There are a number of python packages which support phonetic transformations that can be applied to a pandas dataframe, which can then be loaded into the Linker. For example, creating a Double Metaphone column with the phonetics python library:

import pandas as pd
import phonetics

from splink import splink_datasets
df = splink_datasets.fake_1000

# Define a function to apply the dmetaphone phonetic algorithm to each name in the column
def dmetaphone_name(name):
    if name is None:
        pass
    else:
        return phonetics.dmetaphone(name)

# Apply the function to the "first_name" and surname columns using the apply method
df['first_name_dm'] = df['first_name'].apply(dmetaphone_name)
df['surname_dm'] = df['surname'].apply(dmetaphone_name)

df.head()
Output
unique_id first_name surname dob city email group first_name_dm surname_dm
0 0 Julia 2015-10-29 London hannah88@powers.com 0 ('JL', 'AL')
1 1 Julia Taylor 2015-07-31 London hannah88@powers.com 0 ('JL', 'AL') ('TLR', '')
2 2 Julia Taylor 2016-01-27 London hannah88@powers.com 0 ('JL', 'AL') ('TLR', '')
3 3 Julia Taylor 2015-10-29 hannah88opowersc@m 0 ('JL', 'AL') ('TLR', '')
4 4 oNah Watson 2008-03-23 Bolton matthew78@ballard-mcdonald.net 1 ('AN', '') ('ATSN', 'FTSN')

Note: Soundex and Metaphone are also supported in phonetics

Now that the dmetaphone columns have been added, they can be used within comparisons. For example, using the NameComparison function from the comparison library.

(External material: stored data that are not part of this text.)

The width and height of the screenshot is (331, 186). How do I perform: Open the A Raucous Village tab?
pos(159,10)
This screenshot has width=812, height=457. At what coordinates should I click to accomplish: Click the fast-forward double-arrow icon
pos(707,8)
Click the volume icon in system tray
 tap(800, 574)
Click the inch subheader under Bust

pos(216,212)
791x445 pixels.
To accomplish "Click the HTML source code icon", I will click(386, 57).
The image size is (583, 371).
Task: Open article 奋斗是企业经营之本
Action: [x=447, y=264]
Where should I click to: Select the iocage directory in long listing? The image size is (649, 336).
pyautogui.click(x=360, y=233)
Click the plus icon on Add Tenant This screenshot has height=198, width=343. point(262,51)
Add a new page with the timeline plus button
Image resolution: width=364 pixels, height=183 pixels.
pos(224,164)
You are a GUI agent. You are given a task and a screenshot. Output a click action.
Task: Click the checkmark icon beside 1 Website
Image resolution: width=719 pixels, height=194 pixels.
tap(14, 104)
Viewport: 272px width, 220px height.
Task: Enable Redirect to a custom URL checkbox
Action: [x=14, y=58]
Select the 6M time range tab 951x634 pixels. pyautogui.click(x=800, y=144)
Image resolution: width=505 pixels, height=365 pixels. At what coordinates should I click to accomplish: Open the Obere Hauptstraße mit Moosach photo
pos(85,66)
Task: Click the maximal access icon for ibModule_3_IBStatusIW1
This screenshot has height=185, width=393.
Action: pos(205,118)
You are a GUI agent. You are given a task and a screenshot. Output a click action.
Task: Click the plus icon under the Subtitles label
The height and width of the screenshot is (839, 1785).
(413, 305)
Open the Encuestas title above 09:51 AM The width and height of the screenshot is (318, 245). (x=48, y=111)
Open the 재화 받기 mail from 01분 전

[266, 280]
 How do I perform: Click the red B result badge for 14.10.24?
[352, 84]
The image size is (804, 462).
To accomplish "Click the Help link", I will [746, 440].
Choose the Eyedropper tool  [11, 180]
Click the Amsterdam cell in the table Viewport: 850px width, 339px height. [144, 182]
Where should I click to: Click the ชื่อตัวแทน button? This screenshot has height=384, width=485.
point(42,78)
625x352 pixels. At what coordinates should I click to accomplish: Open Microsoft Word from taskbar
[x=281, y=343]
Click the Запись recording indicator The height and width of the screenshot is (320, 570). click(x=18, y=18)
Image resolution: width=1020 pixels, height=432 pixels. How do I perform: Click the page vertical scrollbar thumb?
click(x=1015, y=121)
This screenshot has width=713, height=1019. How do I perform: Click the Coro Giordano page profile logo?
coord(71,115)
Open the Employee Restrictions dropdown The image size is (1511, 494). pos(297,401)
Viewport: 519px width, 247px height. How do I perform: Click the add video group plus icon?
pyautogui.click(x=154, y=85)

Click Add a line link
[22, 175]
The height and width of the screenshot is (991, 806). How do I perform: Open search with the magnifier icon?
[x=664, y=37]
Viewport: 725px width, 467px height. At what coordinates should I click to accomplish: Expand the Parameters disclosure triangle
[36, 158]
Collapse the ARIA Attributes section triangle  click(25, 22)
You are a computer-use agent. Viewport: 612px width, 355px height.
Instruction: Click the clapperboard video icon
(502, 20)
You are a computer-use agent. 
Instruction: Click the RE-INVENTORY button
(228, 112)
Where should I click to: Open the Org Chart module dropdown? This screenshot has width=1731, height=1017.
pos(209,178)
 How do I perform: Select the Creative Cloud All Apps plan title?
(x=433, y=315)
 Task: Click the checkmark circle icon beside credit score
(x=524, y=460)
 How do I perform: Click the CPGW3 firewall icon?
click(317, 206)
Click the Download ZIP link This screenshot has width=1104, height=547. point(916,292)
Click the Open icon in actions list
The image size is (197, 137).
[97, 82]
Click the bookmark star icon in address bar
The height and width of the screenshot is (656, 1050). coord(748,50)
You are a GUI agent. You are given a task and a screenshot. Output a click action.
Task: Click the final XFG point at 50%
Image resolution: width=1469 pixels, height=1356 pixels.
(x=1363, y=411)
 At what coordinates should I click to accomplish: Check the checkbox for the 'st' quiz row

import splink.duckdb.comparison_template_library as ctl

comparison = cl.NameComparison("first_name", dmeta_col_name="first_name_dm").get_comparison("duckdb")
comparison.human_readable_description
Output
Comparison 'NameComparison' of "first_name" and "first_name_dm".
Similarity is assessed using the following ComparisonLevels:
    - 'first_name is NULL' with SQL rule: "first_name_l" IS NULL OR "first_name_r" IS NULL
    - 'Exact match on first_name' with SQL rule: "first_name_l" = "first_name_r"
    - 'Jaro-Winkler distance of first_name >= 0.92' with SQL rule: jaro_winkler_similarity("first_name_l", "first_name_r") >= 0.92
    - 'Jaro-Winkler distance of first_name >= 0.88' with SQL rule: jaro_winkler_similarity("first_name_l", "first_name_r") >= 0.88
    - 'Array intersection size >= 1' with SQL rule: array_length(list_intersect("first_name_dm_l", "first_name_dm_r")) >= 1
    - 'Jaro-Winkler distance of first_name >= 0.7' with SQL rule: jaro_winkler_similarity("first_name_l", "first_name_r") >= 0.7
    - 'All other comparisons' with SQL rule: ELSE

Full name

If Splink has access to a combined full name column, it can use the term frequency of the full name, as opposed to treating forename and surname as independent.

This can be important because correlations in names are common. For example, in the UK, “Mohammed Khan” is a more common full name than the individual frequencies of "Mohammed" or "Khan" would suggest.

The following example shows how to do this.

For more on term frequency, see the dedicated topic guide.

Example

Derive a full name column:

import pandas as pd

from splink import splink_datasets

df = splink_datasets.fake_1000

df['full_name'] = df['first_name'] + ' ' + df['surname']

df.head()

Now that the full_name column has been added, it can be used within comparisons. For example, using the ForenameSurnameComparison function from the comparison library.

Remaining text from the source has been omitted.